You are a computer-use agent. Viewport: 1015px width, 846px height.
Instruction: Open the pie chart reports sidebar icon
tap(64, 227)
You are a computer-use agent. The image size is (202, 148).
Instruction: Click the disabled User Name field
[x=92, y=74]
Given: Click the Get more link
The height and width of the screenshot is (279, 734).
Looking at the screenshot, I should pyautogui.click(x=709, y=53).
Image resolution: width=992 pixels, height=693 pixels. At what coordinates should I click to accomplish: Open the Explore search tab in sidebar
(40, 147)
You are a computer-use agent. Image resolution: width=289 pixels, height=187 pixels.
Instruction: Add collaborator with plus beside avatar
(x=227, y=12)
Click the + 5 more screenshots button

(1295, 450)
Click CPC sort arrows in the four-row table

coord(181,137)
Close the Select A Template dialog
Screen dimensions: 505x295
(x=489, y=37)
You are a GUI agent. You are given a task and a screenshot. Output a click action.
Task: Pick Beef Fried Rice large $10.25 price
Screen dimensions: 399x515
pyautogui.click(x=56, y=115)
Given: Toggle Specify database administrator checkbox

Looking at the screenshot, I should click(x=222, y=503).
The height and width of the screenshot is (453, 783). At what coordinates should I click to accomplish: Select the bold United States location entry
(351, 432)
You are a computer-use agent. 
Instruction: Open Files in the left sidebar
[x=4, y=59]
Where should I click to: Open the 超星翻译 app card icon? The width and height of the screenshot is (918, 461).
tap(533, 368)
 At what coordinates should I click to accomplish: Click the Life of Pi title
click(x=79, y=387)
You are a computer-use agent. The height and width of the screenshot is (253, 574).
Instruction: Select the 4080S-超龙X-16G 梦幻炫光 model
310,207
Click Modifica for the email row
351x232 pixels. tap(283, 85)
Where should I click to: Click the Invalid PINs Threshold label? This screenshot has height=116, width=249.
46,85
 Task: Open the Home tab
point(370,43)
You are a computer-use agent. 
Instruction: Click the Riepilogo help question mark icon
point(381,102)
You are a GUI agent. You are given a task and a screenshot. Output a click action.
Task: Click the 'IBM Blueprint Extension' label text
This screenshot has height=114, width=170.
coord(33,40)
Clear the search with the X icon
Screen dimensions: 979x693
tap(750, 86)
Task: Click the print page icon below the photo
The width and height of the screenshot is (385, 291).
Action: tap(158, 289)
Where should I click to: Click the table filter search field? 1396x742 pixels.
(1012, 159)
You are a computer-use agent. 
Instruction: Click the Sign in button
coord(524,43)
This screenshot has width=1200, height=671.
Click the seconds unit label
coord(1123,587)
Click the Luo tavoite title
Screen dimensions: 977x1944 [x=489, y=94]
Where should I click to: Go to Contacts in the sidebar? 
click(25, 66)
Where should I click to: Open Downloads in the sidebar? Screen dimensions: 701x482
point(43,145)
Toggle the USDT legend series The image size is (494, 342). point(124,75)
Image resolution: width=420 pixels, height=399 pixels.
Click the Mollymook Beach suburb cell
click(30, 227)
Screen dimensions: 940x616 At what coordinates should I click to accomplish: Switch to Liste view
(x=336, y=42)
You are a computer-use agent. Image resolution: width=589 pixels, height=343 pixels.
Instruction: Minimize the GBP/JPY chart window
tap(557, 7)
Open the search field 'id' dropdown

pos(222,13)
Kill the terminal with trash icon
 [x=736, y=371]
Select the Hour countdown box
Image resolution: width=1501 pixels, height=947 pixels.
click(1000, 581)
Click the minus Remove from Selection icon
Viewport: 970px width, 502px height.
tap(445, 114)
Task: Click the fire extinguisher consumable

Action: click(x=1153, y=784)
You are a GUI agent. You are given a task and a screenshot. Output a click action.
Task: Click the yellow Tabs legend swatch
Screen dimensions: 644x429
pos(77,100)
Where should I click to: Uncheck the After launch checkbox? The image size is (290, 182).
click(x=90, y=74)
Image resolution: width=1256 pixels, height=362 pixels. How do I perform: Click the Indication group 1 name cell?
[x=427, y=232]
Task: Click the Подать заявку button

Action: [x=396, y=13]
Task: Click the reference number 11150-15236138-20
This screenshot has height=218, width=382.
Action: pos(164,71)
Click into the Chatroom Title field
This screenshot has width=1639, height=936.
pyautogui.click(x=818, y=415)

------------------------------------

→ Problem description:
Please repeat the listing word for word.

→ Your solution:
You are a computer-use agent. Viewport: 1015px width, 846px height.
Instruction: Open the pie chart reports sidebar icon
tap(64, 227)
You are a computer-use agent. The image size is (202, 148).
Instruction: Click the disabled User Name field
[x=92, y=74]
Given: Click the Get more link
The height and width of the screenshot is (279, 734).
Looking at the screenshot, I should pyautogui.click(x=709, y=53).
Image resolution: width=992 pixels, height=693 pixels. At what coordinates should I click to accomplish: Open the Explore search tab in sidebar
(40, 147)
You are a computer-use agent. Image resolution: width=289 pixels, height=187 pixels.
Instruction: Add collaborator with plus beside avatar
(x=227, y=12)
Click the + 5 more screenshots button

(1295, 450)
Click CPC sort arrows in the four-row table

coord(181,137)
Close the Select A Template dialog
Screen dimensions: 505x295
(x=489, y=37)
You are a GUI agent. You are given a task and a screenshot. Output a click action.
Task: Pick Beef Fried Rice large $10.25 price
Screen dimensions: 399x515
pyautogui.click(x=56, y=115)
Given: Toggle Specify database administrator checkbox

Looking at the screenshot, I should click(x=222, y=503).
The height and width of the screenshot is (453, 783). At what coordinates should I click to accomplish: Select the bold United States location entry
(351, 432)
You are a computer-use agent. 
Instruction: Open Files in the left sidebar
[x=4, y=59]
Where should I click to: Open the 超星翻译 app card icon? The width and height of the screenshot is (918, 461).
tap(533, 368)
 At what coordinates should I click to accomplish: Click the Life of Pi title
click(x=79, y=387)
You are a computer-use agent. The height and width of the screenshot is (253, 574).
Instruction: Select the 4080S-超龙X-16G 梦幻炫光 model
310,207
Click Modifica for the email row
351x232 pixels. tap(283, 85)
Where should I click to: Click the Invalid PINs Threshold label? This screenshot has height=116, width=249.
46,85
 Task: Open the Home tab
point(370,43)
You are a computer-use agent. 
Instruction: Click the Riepilogo help question mark icon
point(381,102)
You are a GUI agent. You are given a task and a screenshot. Output a click action.
Task: Click the 'IBM Blueprint Extension' label text
This screenshot has height=114, width=170.
coord(33,40)
Clear the search with the X icon
Screen dimensions: 979x693
tap(750, 86)
Task: Click the print page icon below the photo
The width and height of the screenshot is (385, 291).
Action: tap(158, 289)
Where should I click to: Click the table filter search field? 1396x742 pixels.
(1012, 159)
You are a computer-use agent. 
Instruction: Click the Sign in button
coord(524,43)
This screenshot has width=1200, height=671.
Click the seconds unit label
coord(1123,587)
Click the Luo tavoite title
Screen dimensions: 977x1944 [x=489, y=94]
Where should I click to: Go to Contacts in the sidebar? 
click(25, 66)
Where should I click to: Open Downloads in the sidebar? Screen dimensions: 701x482
point(43,145)
Toggle the USDT legend series The image size is (494, 342). point(124,75)
Image resolution: width=420 pixels, height=399 pixels.
Click the Mollymook Beach suburb cell
click(30, 227)
Screen dimensions: 940x616 At what coordinates should I click to accomplish: Switch to Liste view
(x=336, y=42)
You are a computer-use agent. Image resolution: width=589 pixels, height=343 pixels.
Instruction: Minimize the GBP/JPY chart window
tap(557, 7)
Open the search field 'id' dropdown

pos(222,13)
Kill the terminal with trash icon
 [x=736, y=371]
Select the Hour countdown box
Image resolution: width=1501 pixels, height=947 pixels.
click(1000, 581)
Click the minus Remove from Selection icon
Viewport: 970px width, 502px height.
tap(445, 114)
Task: Click the fire extinguisher consumable

Action: click(x=1153, y=784)
You are a GUI agent. You are given a task and a screenshot. Output a click action.
Task: Click the yellow Tabs legend swatch
Screen dimensions: 644x429
pos(77,100)
Where should I click to: Uncheck the After launch checkbox? The image size is (290, 182).
click(x=90, y=74)
Image resolution: width=1256 pixels, height=362 pixels. How do I perform: Click the Indication group 1 name cell?
[x=427, y=232]
Task: Click the Подать заявку button

Action: [x=396, y=13]
Task: Click the reference number 11150-15236138-20
This screenshot has height=218, width=382.
Action: pos(164,71)
Click into the Chatroom Title field
This screenshot has width=1639, height=936.
pyautogui.click(x=818, y=415)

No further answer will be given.